The letter referenced the 2015 Torrance, Calif., explosion, as well as a 2018 explosion and fire at the Husky refinery in Superior, Wis. In that case, debris did not hit the HF storage tanks, but it did puncture a nearby asphalt storage tank. Eleven refinery and contract workers were injured, and parts of the town were evacuated for fear of an HF release.
The mayor of Superior and the mayor of nearby Duluth, Minn., have called on the refinery to stop using HF. Refinery owners point out that of the HF used nationwide, only 2-4% is used in alkylation units.
But Daniel Horowitz, a former managing director at the Chemical Safety Board, says the other uses — including in refrigeration and electronics manufacturing—don't store as much HF on site, and they're not in such close proximity to highly flammable hydrocarbons.
The Obama administration boosted protections around the accidental release of toxic chemicals and emergency response. President Trump's EPA tried to delay that, and then in 2018 proposed rolling back some parts of the rule, including the requirement for industry to assess safer alternatives.
The industry defends its use of hydrogen fluoride.
The American Petroleum Institute says HF has been used safely since World War II, with minimum off-site impacts and no off-site fatalities. API spokesman Scott Lauermann says the industry's top priority is protecting the health and safety of employees and communities.
"In addition to oversight from multiple government agencies, refineries also adhere to strict operational standards designed to further mitigate risk and assure safe operations," he said in a statement.
About 50 refineries across the country do not use HF in their alkylation units, but instead use sulfuric acid. That's considered safer because if released, it will pool as a liquid at ground level. But it's expensive for refineries to convert from HF to sulfuric acid.
The chemical company Honeywell says its "plant design, operating practices and safety equipment" also promote the safe use of hydrogen fluoride.
But Honeywell is also developing another possible alternative to HF, which it calls ISOALKY, that could be used in newly built refineries. A Chinese company recently announced it would use it. One advantage, according to Honeywell, is that the ionic liquid catalyst has zero vapor pressure, so a leak would result in the liquid simply pooling on the ground.

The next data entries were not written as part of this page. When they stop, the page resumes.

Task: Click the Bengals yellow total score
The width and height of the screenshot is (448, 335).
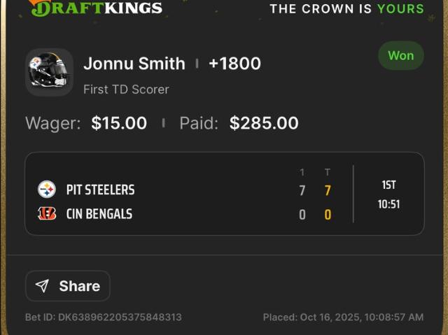Action: [328, 215]
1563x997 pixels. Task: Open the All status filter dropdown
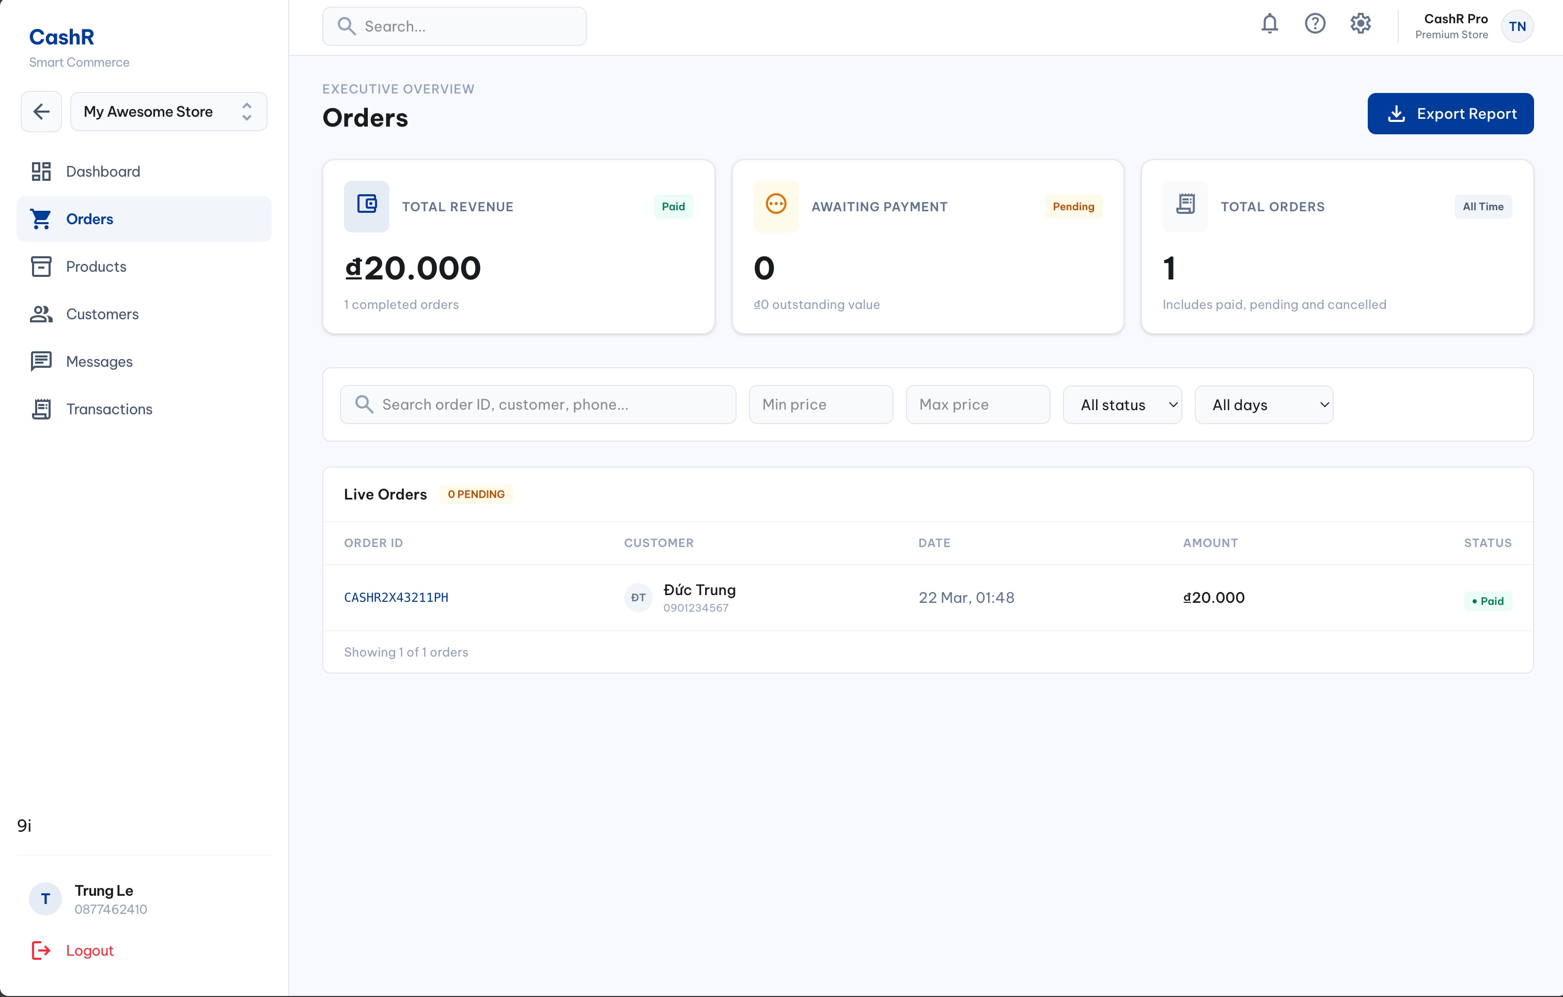(x=1122, y=405)
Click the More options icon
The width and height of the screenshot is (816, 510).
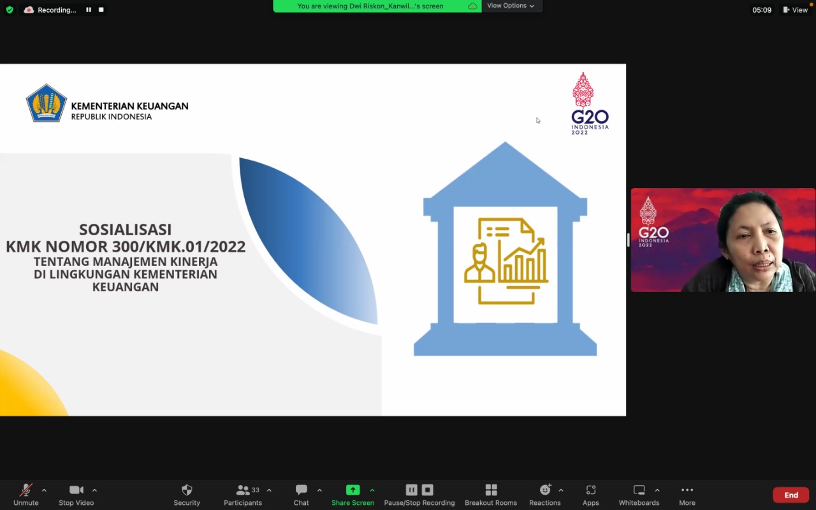click(687, 490)
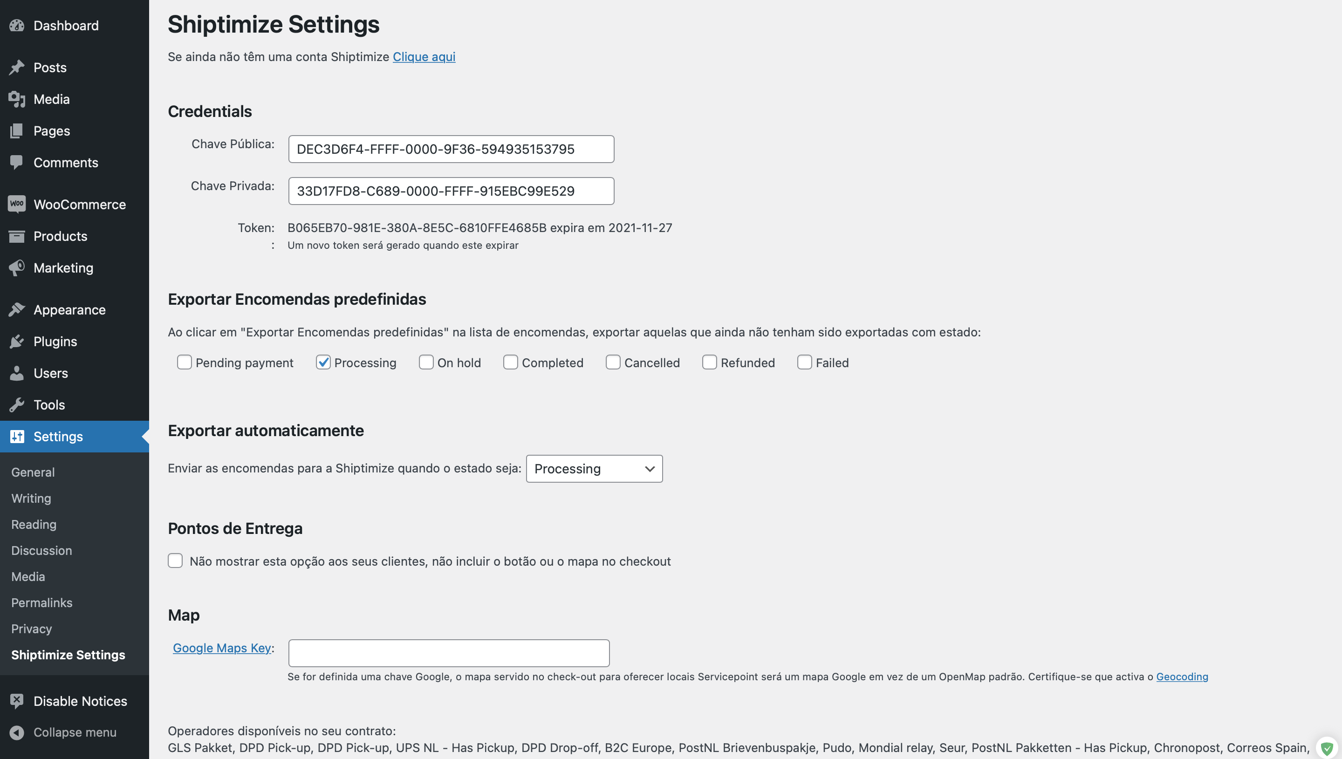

Several state and federal agencies continue to investigate what happened at the Philadelphia refinery, but the results could take months. Kristen Kulinowski, the Chemical Safety Board's interim executive authority, says the board will also investigate. It wants to know whether "there was a potential for release of HF," she says, "and the changes that need to happen to prevent this from happening again."
For nearby residents like David Masur, it was a wake-up call. Some people got a text message from the city's emergency management office telling them to shelter in place, but Masur says he lives two blocks too far from the plant for that warning.
He's not sure huddling in the basement with duct tape on "every single crack or crevice" is the best option. But he's also not sure about the alternative.
"It's 4 a.m.," he says. "What do I do? Drive with a million other people over the Walt Whitman bridge?"
NPR's Rebecca Hersher contributed to this story.